CorruptRAG Poisoned Text Generator

Generates a single adversarially crafted document that maximizes retrieval likelihood for the target query while embedding misleading information to manipulate LLM output

Constrained Threat Model

Formalizes the realistic assumption that an attacker injects only one poisoned text per query, replacing the unrealistic majority-poisoning assumption of prior work

RAG Pipeline Attack Interface

Operates on the knowledge database layer, requiring no access to the LLM weights or retriever internals—only write access to the document store

Results

Metric/Benchmark Baseline (multi-doc poisoning) CorruptRAG (single-doc) Delta
Attack Success Rate (ASR) Lower (requires multiple docs) Higher with single doc Positive improvement
Number of injected documents Multiple per query 1 per query Significant reduction in attacker footprint
Generalization across datasets Tested on limited benchmarks Multiple large-scale datasets Broader validation

Key Takeaways

  • RAG deployments should not assume safety from poisoning attacks based on limiting write access volume alone—a single malicious document can be sufficient to compromise system outputs
  • Security evaluations of RAG systems must adopt realistic attacker threat models (single or few injections) rather than majority-poisoning assumptions, which overestimate attacker resources
  • Practitioners building RAG pipelines should implement retrieval-time anomaly detection, document provenance tracking, and adversarial robustness checks to defend against single-document poisoning vectors like CorruptRAG

Abstract

Large language models (LLMs) have demonstrated impressive natural language processing abilities but face challenges such as hallucination and outdated knowledge.

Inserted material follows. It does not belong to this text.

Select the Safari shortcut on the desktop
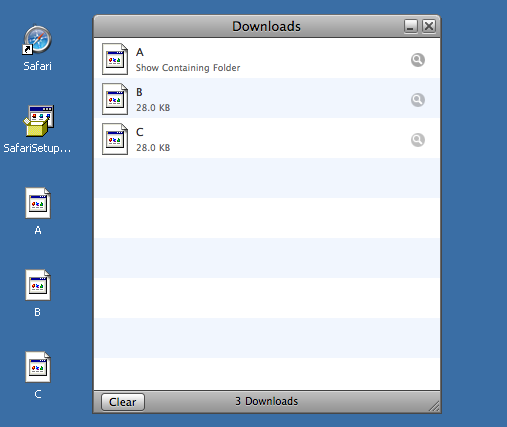507x427 pixels. point(38,48)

Retrieval-Augmented Generation (RAG) has emerged as a state-of-the-art approach to mitigate these issues. While RAG enhances LLM outputs, it remains vulnerable to poisoning attacks. Recent studies show that injecting poisoned text into the knowledge database can compromise RAG systems, but most existing attacks assume that the attacker can insert a sufficient number of poisoned texts per query to outnumber correct-answer texts in retrieval, an assumption that is often unrealistic. To address this limitation, we propose CorruptRAG, a practical poisoning attack against RAG systems in which the attacker injects only a single poisoned text, enhancing both feasibility and stealth. Extensive experiments conducted on multiple large-scale datasets demonstrate that CorruptRAG achieves higher attack success rates than existing baselines.